Adaptive thresholding experiment
Hello, World!
My name is Tomohiko Koyama aka Saqoosha. I think everyone knows me as a developer of FLARToolKit. I joined JActionScripters.com too, and I hope that Japanese Flashers are exposed to the world more and more. My English is not so good. If you find a mistake, please correct me.
Recently, I researched about Thresholding algorithms. Thresholding algorithms are used to binarize and preprocess the input to find some objects within the image. FLARToolKit uses a thresholding algorithm to detect the marker.
The algorithm currently using in FLARToolKit is Global Thresholding.

Its implementation is simple and faster, but no flexibility about illumination variation. I looked for a thresholding algorithm to improve this weak point. Then found Adaptive Thresholding.
Adaptive thresholding doesn’t use constant thresholding values as with Global thresholding. Thresholding value is calculated for each pixel using surrounding pixels. It’s result is amazingly adaptive to various illumination. Please watch this video.
Upper is the source video. Left is global thresholding, and right is adaptive thresholding. The marker (square at the center) is always visible in adaptive thresholding result. It’s using BlurFilter to calculate local thresholding value. Source code is here. Online demo (requires webcam) is also uploaded. Use up and down arrow keys to simulate illumination variation.
Makc3d already implemented this method into FLARToolKit, but I think it’s required more optimization to reduce calculation time.
The future version of FLARToolKit will include Adaptive thresholding filter to adapt to various illumination.
6 Comments
One obvious optimisation would be reducing dimensions of image with draw (,matrix) instead of blur, but still the main problem remains to be increased amount of details that FLARToolKit gets to deal with, so the problem is not really in the filter.
Btw, what happened to http://saqoosha.net/en?
> mack
I saw your code and tested. Reducing processing area is very efficient way. but the result image is more complicated than constant thresholding’s. so it takes mare cpu time to labeling it. it’s not problem during when marker is detecting, but when lost the marker, search area become very large and takes long time to detect.
http://saqoosha.net/en isn’t proper url. I fixed to redirect to http://saqoosha.net/en/ . Thank you!

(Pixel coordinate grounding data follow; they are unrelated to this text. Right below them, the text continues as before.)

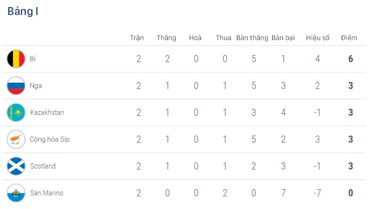Viewport: 376px width, 209px height.
Task: Click the Kazakhstan flag icon
Action: (x=16, y=113)
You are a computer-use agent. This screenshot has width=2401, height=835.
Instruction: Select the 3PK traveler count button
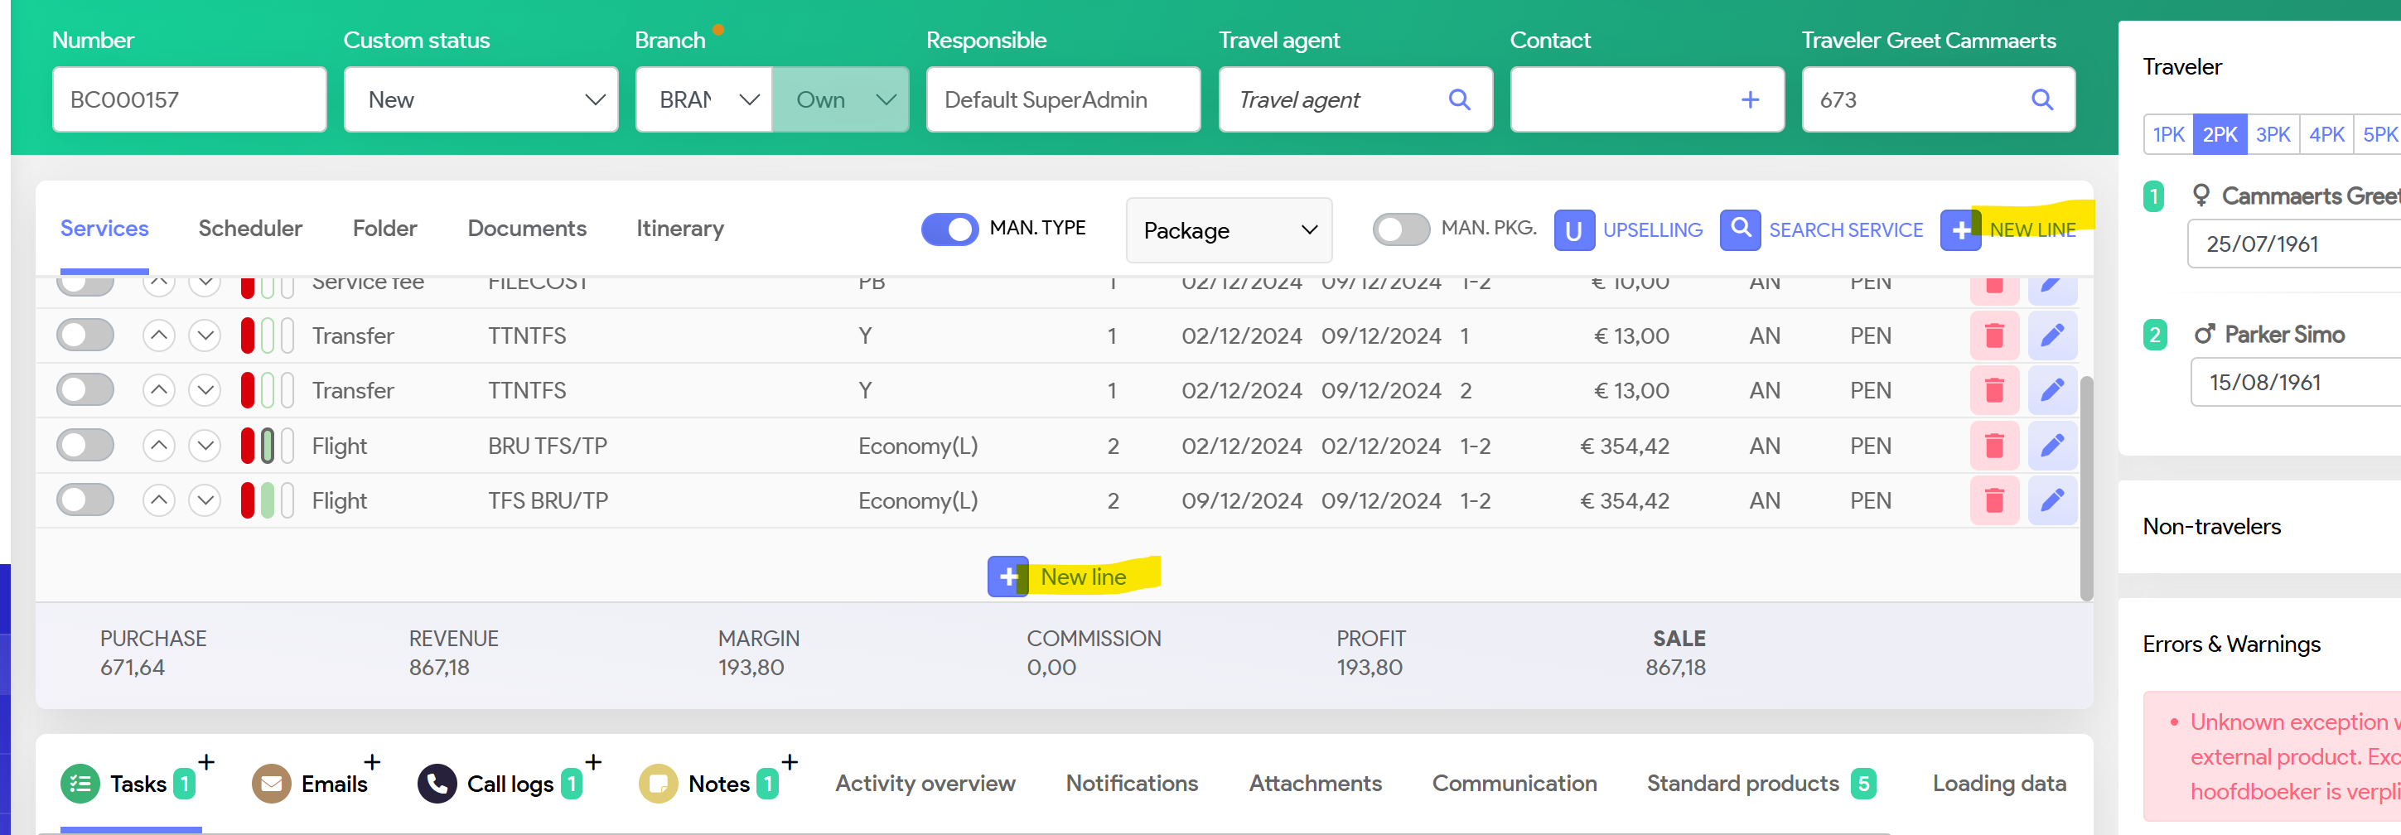tap(2272, 134)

that was not the reduction I was talking about, but any way – what choice do we have? if the marker is lost, the entire image area has to be searched. in this case, you can have better frame rate by looking into part of whole image at a time, but this also means you will have several frames with marker undetected while still being there. or, you could use global threshold based on last known local threshold value at the marker area, but there is fairly good chance that you will not find marker with it any way. finally, what artoolkitplus folks did – randomize threshold until you find something – good and simple, but again, you have frames with marker undetected even though it is there.